Records for the exercise:
========================================================================

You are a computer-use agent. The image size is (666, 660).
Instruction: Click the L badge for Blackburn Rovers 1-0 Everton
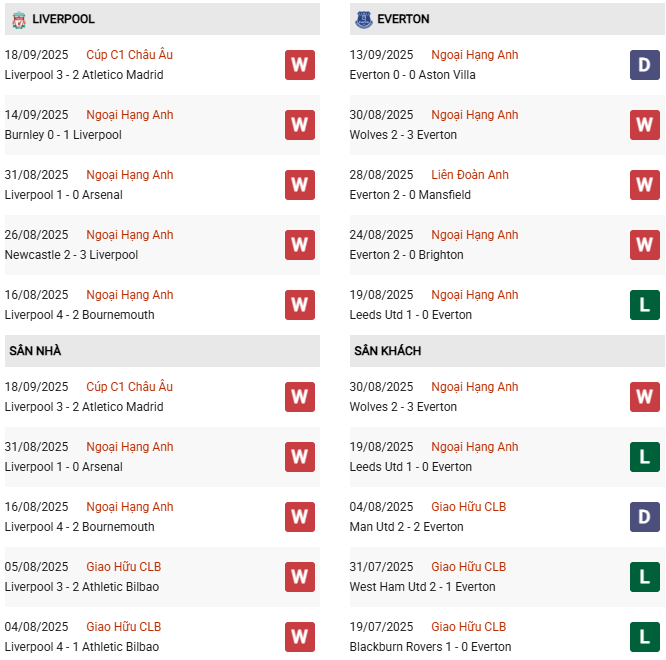pyautogui.click(x=645, y=637)
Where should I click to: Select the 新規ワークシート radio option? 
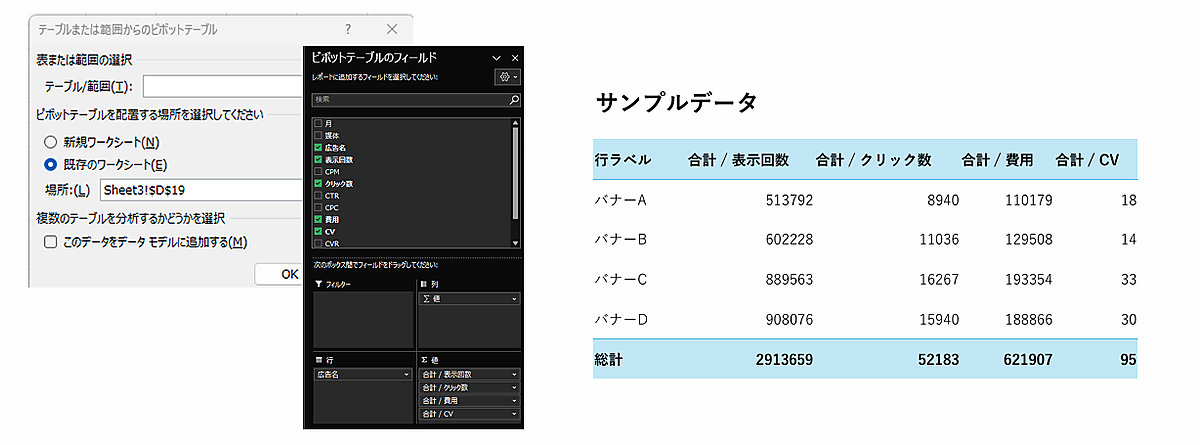tap(50, 142)
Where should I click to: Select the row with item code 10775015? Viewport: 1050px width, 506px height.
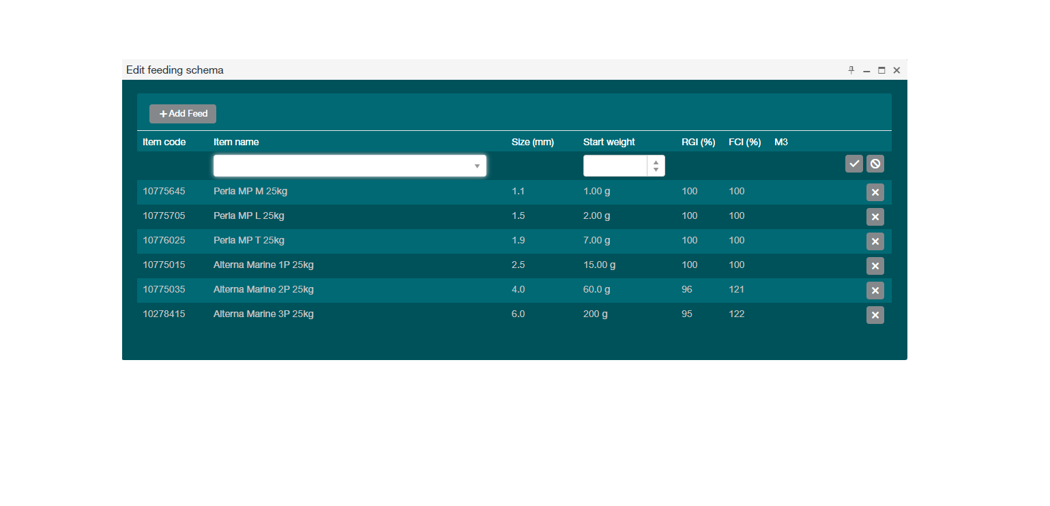pyautogui.click(x=164, y=265)

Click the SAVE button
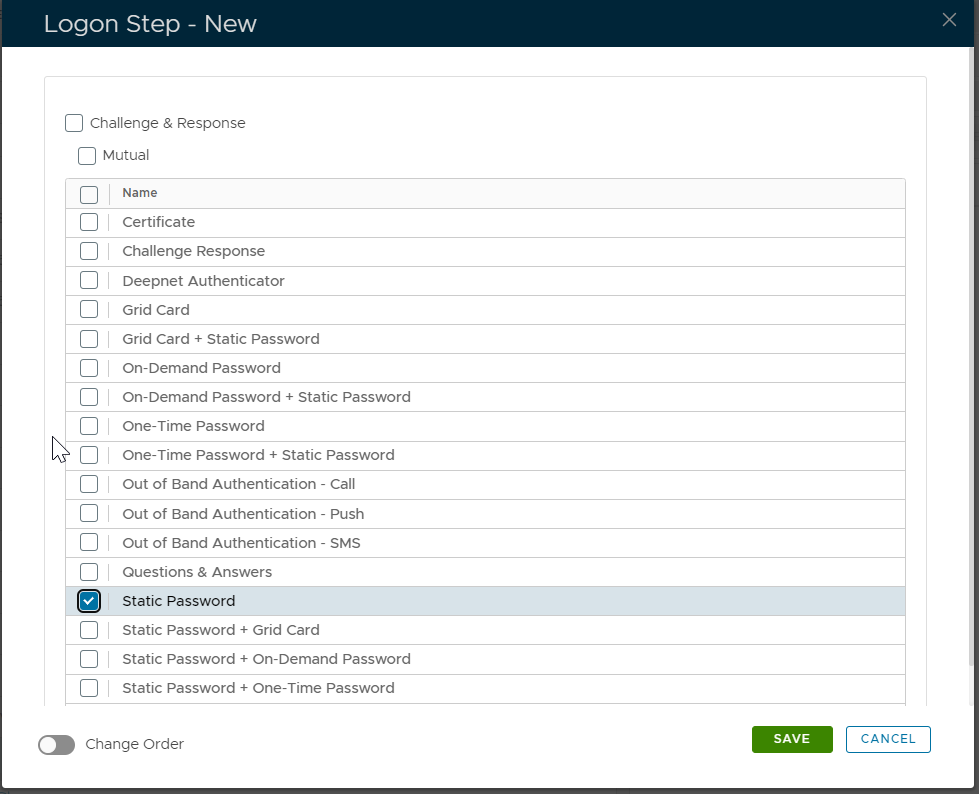792,739
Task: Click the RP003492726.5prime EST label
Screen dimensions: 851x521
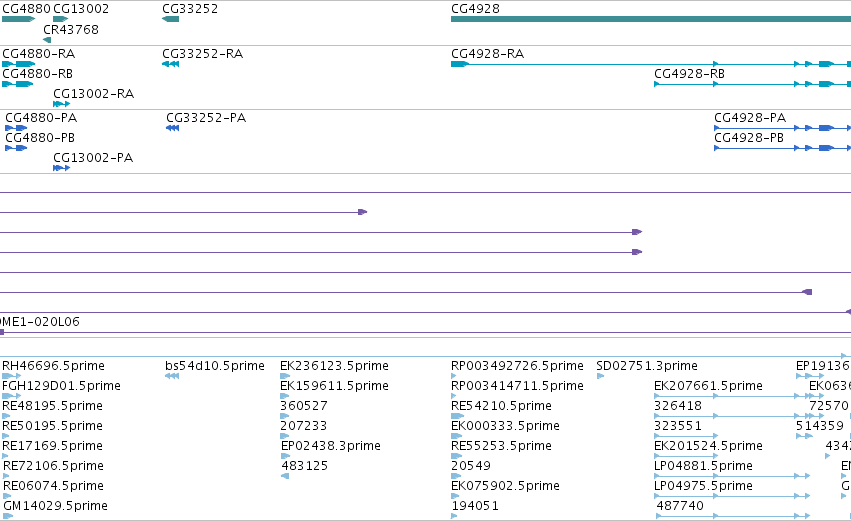Action: [x=517, y=365]
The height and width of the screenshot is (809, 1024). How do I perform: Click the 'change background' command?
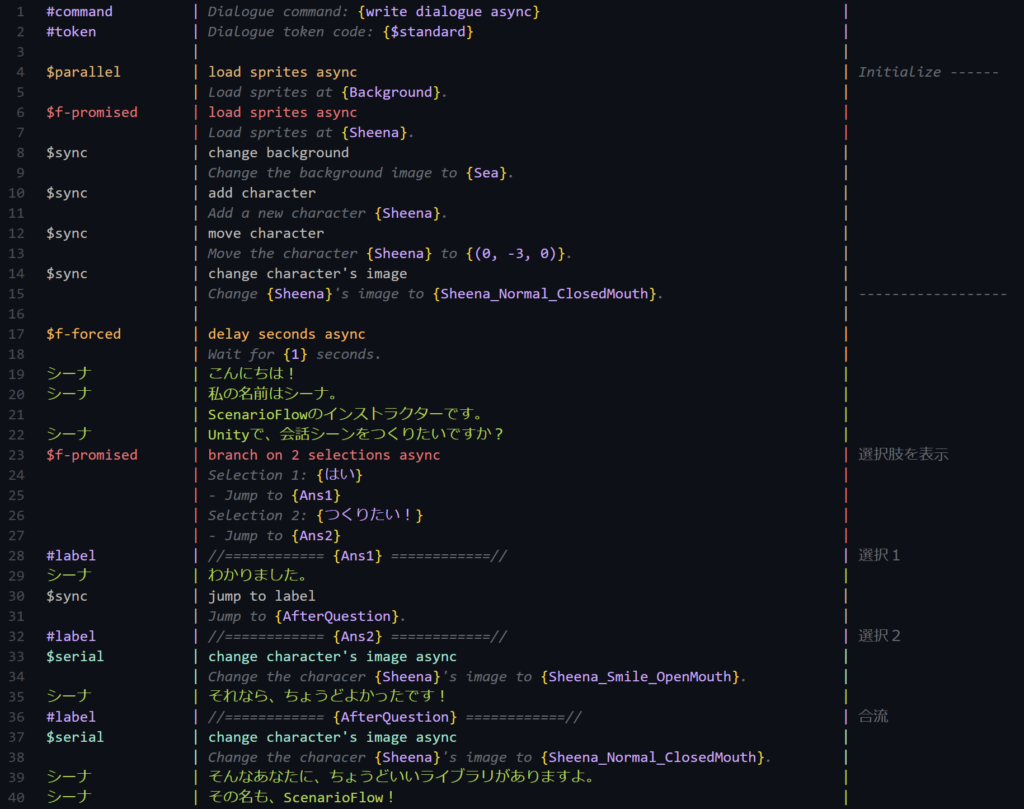coord(278,153)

========================================================================

Print the listing again exactly, please. Keep the pictures out of it.

Written solution:
You are a computer-use agent. The image size is (666, 660).
Instruction: Click the L badge for Blackburn Rovers 1-0 Everton
pyautogui.click(x=645, y=637)
Where should I click to: Select the 新規ワークシート radio option? 
tap(50, 142)
Where should I click to: Select the row with item code 10775015? Viewport: 1050px width, 506px height.
pyautogui.click(x=164, y=265)

Click the SAVE button
792,739
Task: Click the RP003492726.5prime EST label
Screen dimensions: 851x521
Action: [x=517, y=365]
The height and width of the screenshot is (809, 1024). How do I perform: Click the 'change background' command?
coord(278,153)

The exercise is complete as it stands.